Crystal structures of substrates and products bound to the phosphoglycerate kinase active site reveal the catalytic mechanism.


Phosphoglycerate kinase (PGK) catalyzes the reversible phosphoryl transfer between 1,3-bisphosphoglycerate and ADP to form 3-phosphoglycerate and ATP in the presence of magnesium. The detailed positions of the substrates during catalysis have been a long-standing puzzle due to the major conformational changes required for active site formation. Here we report the refined closed form Trypanosoma brucei PGK ternary complex at an improved resolution of 2.5 A, together with the crystal structure of closed form T. brucei PGK in complex with the nucleotide analogue AMP-PNP. In the 180 000 Da asymmetric unit of the ternary complex, four closed form PGK molecules appear to be arranged as two asymmetric dimers. Quite surprisingly, each dimer is comprised of one 3-phosphoglycerate. MgADP.PGK ternary complex and one Pi.MgADP.PGK pseudoternary complex. The substrates in the ternary complex are bound in a fashion nearly identical to that in open form PGK, but a 30 degrees hinge bending conformational change has brought them together and in-line for catalysis. The pseudoternary complex subunits exhibit a similar hinge closure but contain, instead of 3-phosphoglycerate, a single phosphate molecule bound in the active site.
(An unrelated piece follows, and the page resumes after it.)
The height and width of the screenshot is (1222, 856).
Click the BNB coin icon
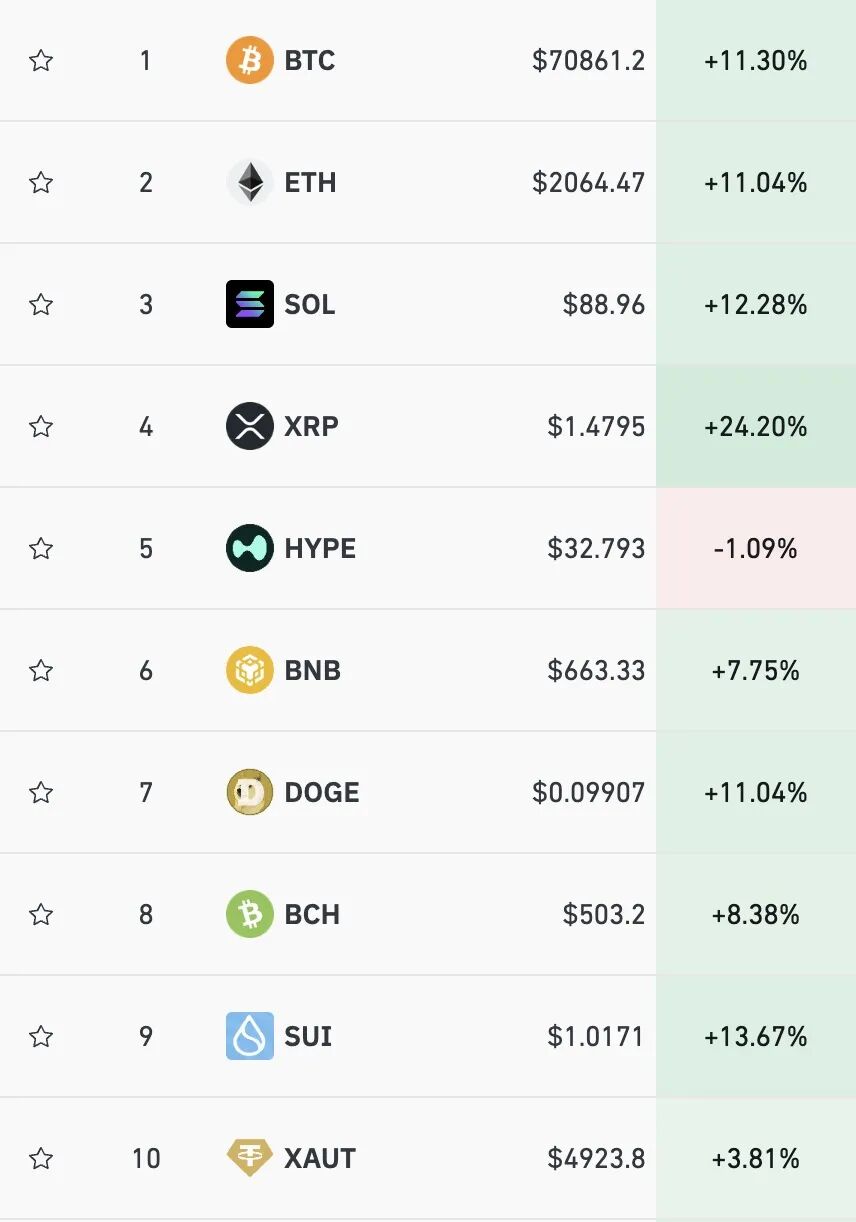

This phosphate binds to a site expected for the 1-position phosphate of 1,3-bisphosphoglycerate, hence providing information for the binding mode for this chemically unstable substrate. The structure of the binary PGK.MgAMP-PNP complex indicates the binding mode for MgATP. An examination of the interactions made by the transferring phosphate groups of the substrate, 1, 3-bisphosphoglycerate, and the product, ATP, reveals that in each case only two of the three nonbridging phosphate oxygens are stabilized by hydrogen bonds. In contrast, a model of the transition state phosphoryl group based on all available structural data reveals active site stabilization of all three negatively charged phosphoryl oxygens. These structural models provide insight into the nature of the phosphoryl-transfer reaction catalyzed by PGK and related enzymes.